Die Gegend am Rabenstein, nämlich der zwischen der Stiftsstraße und Stärkengasse gelegene Raum vom Stiftsplatze bis zum Wettiner-Platze, wurde erst vom Jahre 1736 an bebaut. Vorher befand sich dort nur der Rabenstein auf dem nach der Stiftsstraße zu gelegenen Theile des später mit den Trödelhallen bebauten Platzes, eine etwa mannshoch aufgemauerte runde Erhöhung, die auf der Seite nach der Stärkengasse zu mit einer Treppe versehen war. Daneben, in der Richtung nach dem Wettiner-Platze, lag ein mit Bäumen umstandener Tümpel. Es waren vermuthlich Weiden, denn der zwischen der Mittel- und Grünegasse gelegene Theil der jetzigen Stärkengasse wird bereits 1744 „unter den Weiden“ genannt und führte diese Bezeichnung bis 1865. Die Stiftsstraße war zu damaliger Zeit ein ziemlich bedeutungsloser Weg, der von der Entenpfütze nach dem Lazareth führte. Erst nach der Bebauung der Gegend um den Rabenstein und besonders vom Jahre 1827 an wurde die Stiftsstraße belebter; in diesem Jahre wurde ein Weg vom Ende der Schützengasse nach der Weißeritz angelegt und über die letztere ein hölzerner Steg hergestellt, wodurch die Friedrichstadt eine zweite Verbindung mit der Altstadt erhielt. Dieser Steg wurde später in eine Holzbrücke und zuletzt in eine steinerne Brücke verwandelt. Um 1736 entstand der Plan, auf dem Platze zwischen dem Rabenstein und dem Lazareth zwei Häuserblöcke zu errichten und einen von der Stiftsstraße nach der Mittelgasse führenden Durchgang herzustellen, wie es auch zur Ausführung gekommen ist. Dieses Gäßchen, jetzt zur Mittelgasse gehörig, durchschneidet ungefähr die Mitte des ehemaligen Tümpels. Der Plan fand anfangs Widerstand beim Rathe; dieser machte geltend, daß bei Exekutionen viel Platz gebraucht werde, da bei solchen Gelegenheiten viel Menschen sogar zu Pferde und Wagen sich versammelten[4]. Es hat sich zur Zeit nicht feststellen lassen, wie lange der Rabenstein zu Exekutionen gebraucht worden ist, denn der Galgen befand sich wenigstens seit der Mitte des 17. Jahrhunderts auf dem Sande vor Neustadt, wurde 1737 in die Nähe des Tännichts seitwärts der Blasewitzer Straße und 1740 auf einem Platz vor dem Löbtauer Schlage verlegt. Hasche schildert den Rabenstein in seiner 1781 erschienenen Beschreibung Dresdens (Bd. 1, S. 449) als kaum mehr kenntlich und über und über mit Gras und Unkraut bewachsen. Die


  1. Dresdner Geschichtsblätter Bd 2 S. 201. 204. – Die an Churf. Durchl. etc. Loc. 9845.

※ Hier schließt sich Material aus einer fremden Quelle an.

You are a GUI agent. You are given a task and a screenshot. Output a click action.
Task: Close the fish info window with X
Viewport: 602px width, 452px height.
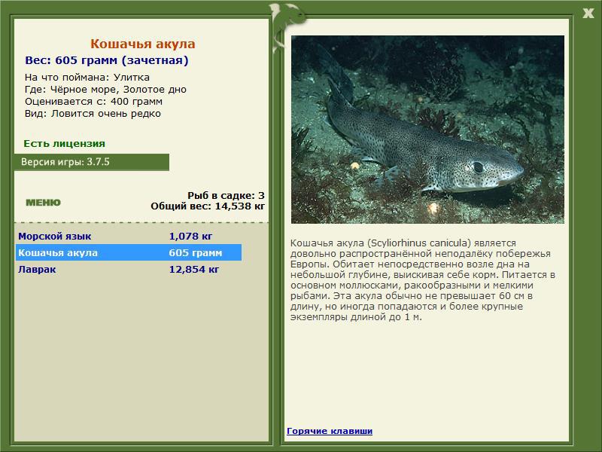click(588, 14)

  2. Acta comm., die Besitzer der fünf priv. Gasthöfe. Loc. 9841. Bl. 5. 68. – Den Bierschank btr. 1667. Loc. 9841. Bl. 23b.

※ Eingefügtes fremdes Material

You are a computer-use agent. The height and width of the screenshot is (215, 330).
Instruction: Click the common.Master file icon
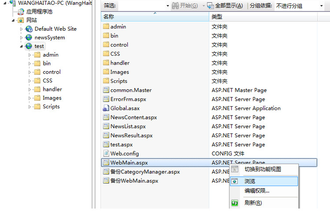[106, 90]
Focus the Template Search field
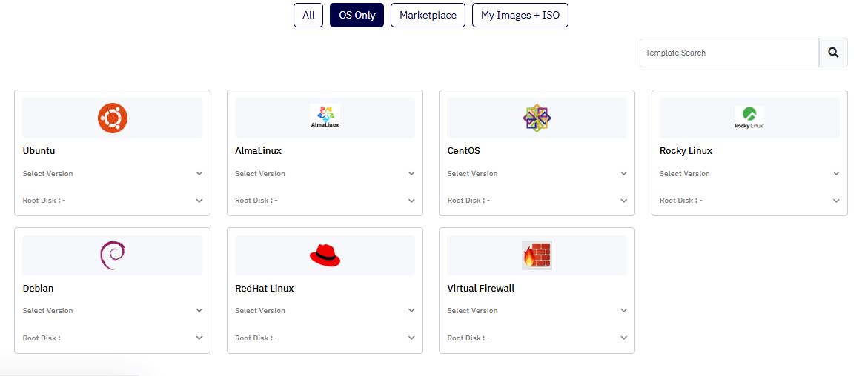The image size is (862, 376). [729, 53]
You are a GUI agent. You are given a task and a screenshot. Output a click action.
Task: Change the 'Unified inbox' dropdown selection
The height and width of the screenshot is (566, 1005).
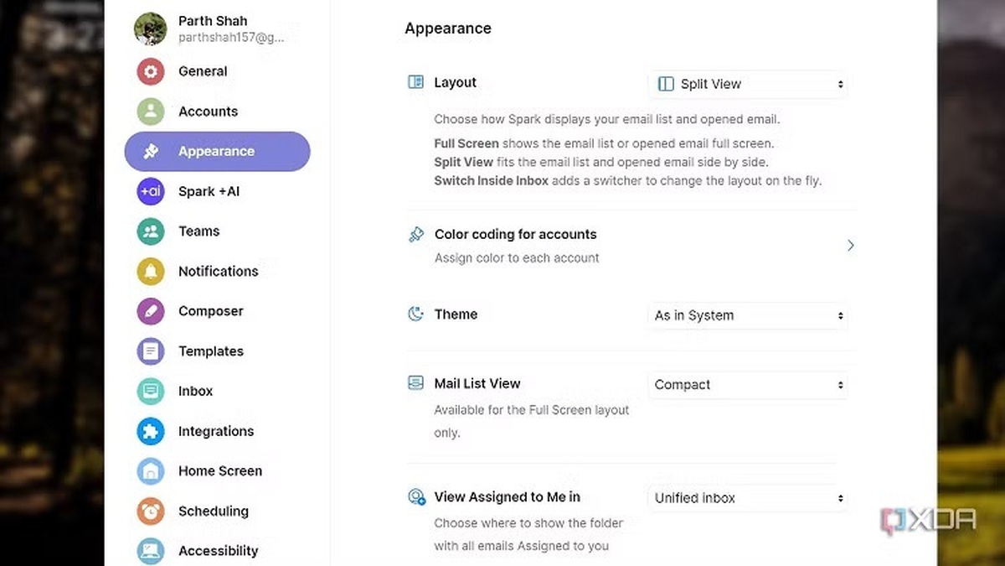[x=748, y=498]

  3. Näheres bei Blanckmeister, zur Geschichte des alten Stadtkrankenhauses, in der Festschrift zur Feier des 50jährigen Bestehens des Stadtkrankenhauses, Dresden 1899. 1. Th. 2. Abschn. S. 3, und Richter, Verwaltungsgeschichte Bd. 1. S. 194 fg.

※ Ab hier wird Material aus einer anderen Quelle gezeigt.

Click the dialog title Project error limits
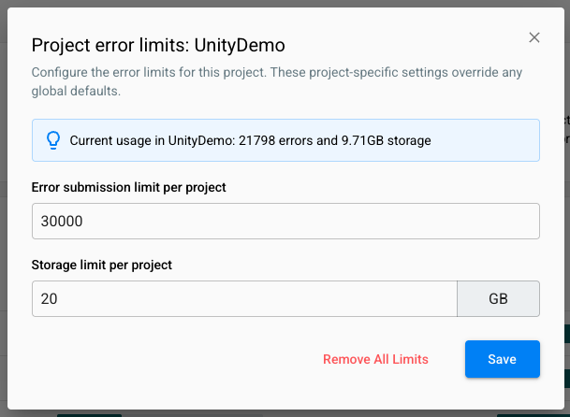The height and width of the screenshot is (417, 570). pos(110,45)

  4. Fasc. Die von Ihro Kgl. Maj. beliebte Bebauung der Gegend am Rabenstein etc. Loc. 14264, Bl. 3. 5. 12. 34. 44. 60.
Empfohlene Zitierweise:
Dr. Otto Richter (Hrsg.): Dresdner Geschichtsblätter Band 3 (1901 bis 1904). Wilhelm Baensch Dresden, Dresden 1901 bis 1904, Seite 113. Digitale Volltext-Ausgabe bei Wikisource, URL: https://de.wikisource.org/w/index.php?title=Seite:Dresdner_Geschichtsbl%C3%A4tter_Dritter_Band.pdf/120&oldid=- (Version vom 12.10.2024)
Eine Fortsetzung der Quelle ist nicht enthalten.